Oceans cover 70% of our planet (more than 360 million km2). They absorb 90% of the total solar heat received and also absorb more than a quarter of the carbon dioxide we emit. The mass of the oceans is more than a thousand times greater than the atmosphere (1.3 x 1021 kg vs, 5.5 x 1018 kg) and has a much higher inertia. The top few meters of the ocean store as much heat as the planet’s entire atmosphere.
Solar radiation penetrates only the top 100-m layers. The water below is not directly heated. The water cycle on the earth (Figure 1) is started by the sun warming the surface of the oceans and causing the water to evaporate. This increases the water vapor content of the atmosphere, which increases the rate off water circulation. This cycle provides fresh water for the planet, while evaporation cools the oceans. The energy obtained travels with the water vapor until released in the process of condensation precipitation.
An increase in global warming and the resulting increased rate of evaporation influence the water cycles in the oceans. The common global warming models accurately consider the response of the atmospheric processes to the rise of global warming, but they often do not take into account the oceanic ones. So, I will focus on these often neglected oceanic processes, describing both the vertical and the horizontal "ocean conveyor belts."
The vertical ocean conveyor belt:
- Global warming increases the water vapor content of the atmosphere. When it condenses, it becomes the fresh water supply of the planet. Evaporation requires heat, which is taken from the ocean, thereby cooling it. Increased evaporation increases the rate of water circulation on earth by 7% per each °C temperature rise.
- The cooling caused by evaporation increases the density of the surface waters, making them heavier than the waters below. This causes the so called "thermohaline circulation," because as the warm surface waters are moved downward they force the cold waters below to rise.
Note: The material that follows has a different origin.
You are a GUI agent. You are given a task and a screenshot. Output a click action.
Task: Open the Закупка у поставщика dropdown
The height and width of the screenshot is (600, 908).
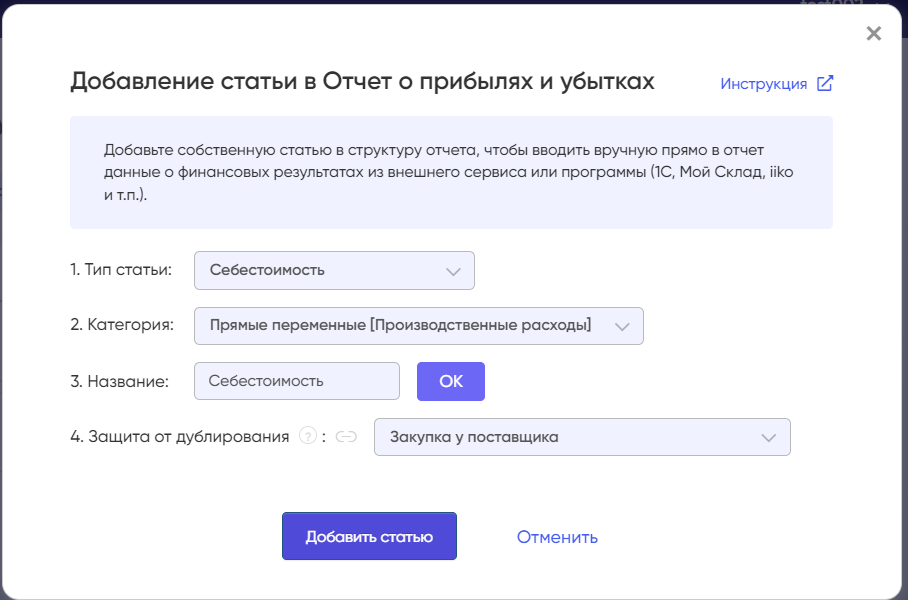pos(582,437)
This circulation indirectly heats those layers that solar radiation cannot reach directly.
- As evaporation removes fresh water from the ocean's surface, so the remaining water becomes saltier (and therefore heavier) than the waters below. This process also increases the vertical circulation of the ocean's water, because as the saltier and warmer surface waters move downward, they heat the water layers below.
This "vertical water circulation" that brings heat to the lower levels is reduced as global warming increases. The increase causes the temperature of the surface waters to rise, reducing their density relative to that of the waters below. Therefore, if the density of the evaporating surface waters drop, the weight difference between that and the waters below drops, and this vertical circulation slows or eventually stops. The faster density increases with depth, the slower the vertical circulation becomes. As a result, less mixing takes place among the water layers, increasing global warming at the ocean's surface because it reduces the rate at which heat is transported down into the lower layers and more of it remains on the surface.
The horizontal conveyor belt is often referred to as the "great ocean conveyor belt." It starts at the tropics and moves the warm water layer on the surface from the equator to the poles and returns the cold and salty current at the bottom of the ocean back toward the equator (Figure 3). This conveyor slowly (in years to decades) turns over the water in the entire ocean, from top to bottom.
Surface currents, such as the Gulf Stream warmed Europe and the east coast of the United States as it moves north, where near Greenland it gets cold and heavy enough to sink and return to the tropics as a gigantic cold and salty stream at the bottom of the ocean. It is my view, that the various global warming models should (but do not) fully consider the changes in the flow rates of these currents because they have a growing and large impact on the heat balance of the oceans. They not only regulate global climate, but also their mixing effect supports the life of marine ecosystems which supply a substantial portion of the world's food. Their mixing effects also control how heat, carbon, nutrients, and dissolved gasses are exchanged between the upper and lower layers of the ocean and when they slow. This effect diminishes and global warmings rises.
As the ocean's conveyor belts slow, the surface temperature and global warming rise because less heat is conveyed into the lower layers. Because of the reduced mixing, less food is supplied to the algae, which under the protection of corals perform the photosynthesis (splits the water using solar energy and produces sugar from the hydrogen and CO2 while generating much of the oxygen on earth).
In the past, the ocean absorbed over one-quarter of the CO2 emitted, but as the water temperature rises the solubility of CO2 drops and the resulting "degassing" further increases the CO2 content of the air. In addition, the basic chemistry of the oceans is changing fast because the emissions during the industrial age made the water 30% more acidic. As a consequence, the coral reefs die and that destroys the healthy habitat that previously supplied food and protection to millions of plant and animal species. Based on all this, I believe that if global warming continues as it does today, the oceans soon will become too warm for coral reefs to survive.
The conclusion of my process control analysis is that the majority of global warming projection models is excessively optimistic because they do not sufficiently consider the yet to be triggered the oceanic processes. It also because they do not realize that the inertia of the oceanic processes will continue to increase global warming even after greenhouse gas emission neutrality is achieved.